- The Washington Times - Saturday, December 1, 2001

A ruling by a U.S. Bankruptcy Judge yesterday will allow the financially troubled AtHome Corp. to shut down, leaving as many as 4 million high-speed Internet customers including thousands in the District and suburban Maryland without access, barring a last-minute agreement between AtHome and the cable companies it serves.
Broadband users living in Fairfax County will be unaffected.
Judge Thomas Carlson ruled in San Francisco that AtHome, the provider of ExciteAtHome broadband service, can break its current contracts with the cable companies linking its service to subscribers. He said the cable companies should pay more for the service. AtHome, which filed for Chapter 11 bankruptcy protection in October, reportedly was losing $6 million a week under the current contracts.
The cable companies said they would appeal Judge Carlson's decision as soon as possible and were expected to work with AtHome until midnight last night to hash out a deal that would prevent service from being disrupted.
"We are continuing to talk with ExciteAtHome and are hopeful that there will be no interruption in service for our high-speed Internet customers as we work to reach a resolution," Comcast Senior Vice President David Juliano said in a press release.
In its own release, AT&T; appeared less optimistic about reaching an agreement.
"AT&T; is prepared to take appropriate steps to protect service to its customers, including if necessary moving its customers to a new high-speed network immediately," the release said. AT&T; acknowledged it could take "one to 14 days, if necessary" to move a customer to the new network. It also said it would provide disrupted customers with two days of free service for each day of interruption.
If service is stopped, Comcast customers in suburban Maryland and the District will be affected, because the company uses AtHome as its broadband provider in those areas. Specific subscribership figures for the region were not immediately available.
In Fairfax County, customers will be untouched by the ruling. Cox Communications' Fairfax division, which services 35,000 high-speed customers, uses Roadrunner, not AtHome, as its provider, Cox spokesman Scott Broyles said.
Even if the cable companies and AtHome reach an agreement soon, analysts said disruptions in service would last at least several days if the agreement wasn't made before midnight last night.
"You're looking at a three- to four-day minimum service disruption," said Jordan Rohan, an analyst with the Soundview Technology Group in Greenwich, Conn. "At the very minimum, it's a customer service nightmare."
Some cable companies have offered dial-up alternatives to those who might be affected by the shutdown.
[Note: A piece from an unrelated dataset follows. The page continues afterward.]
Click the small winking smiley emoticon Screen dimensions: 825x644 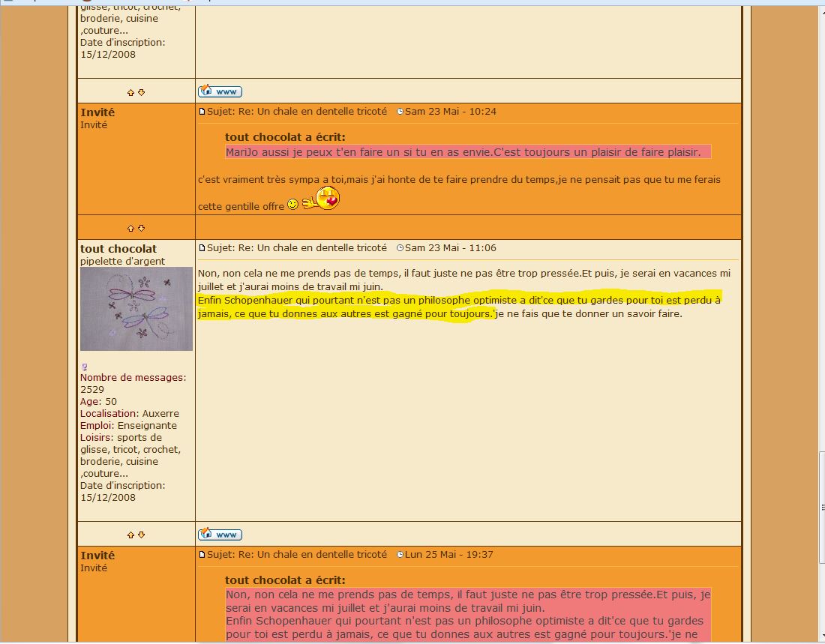click(293, 204)
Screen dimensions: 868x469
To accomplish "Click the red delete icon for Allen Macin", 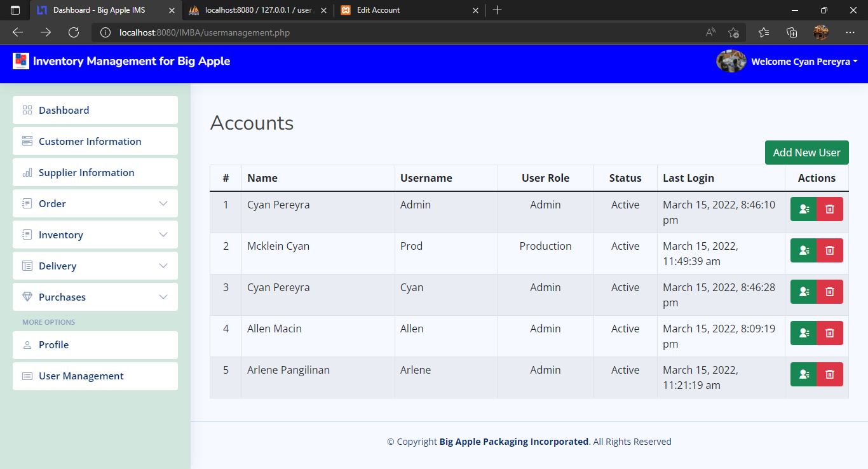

In addition, both Cox, Comcast and AT&T; say they are working to build their own networks independent of AtHome. Details on when those networks would be completed were not disclosed.
AT&T; said it will be able to provide access faster than it would take to set up a Digital Subscriber Line (DSL), which provides high-speed Internet access through phone lines and usually takes a minimum of two weeks to set up. Analysts say it's unlikely companies will be ready in time to address an AtHome shutdown.
Consumer advocates were critical of the cable companies' efforts to provide backup services. "It's stunning that most of the them didn't have a better backup plan," said David Butler, spokesman for the Consumers Union. "The planning part of this decision was pathetic, and customers are paying the price."
The potential shutdowns could have been averted if Judge Carlson had approved the sale of AtHome's broadband assets to AT&T; for $307 million. But all along, AtHome had argued the figure was too low, and many analysts agreed.
Meanwhile, analysts were left wondering what the case's long-term effects on the cable industry might be. Some equated AtHome's shutdown to similar problems associated with DSL, including the bankruptcy of major providers such as Northpoint Communications. Cable has more than five times as many broadband customers as DSL, but DSL has been gaining some ground in the residential market. The big question, analysts said, is whether the AtHome shutdown will decrease confidence in the cable broadband market.
"I definitely think that if customers become unsure of cable modem providers, it's definitely going to be a big boost for DSL," said Pat Hurley, a DSL analyst with Telechoice, a telecommunications consulting firm. But Mr. Hurley said that if cable companies can build their own networks quickly or find stable, well-known business partners to replace AtHome, cable broadband will continue to thrive.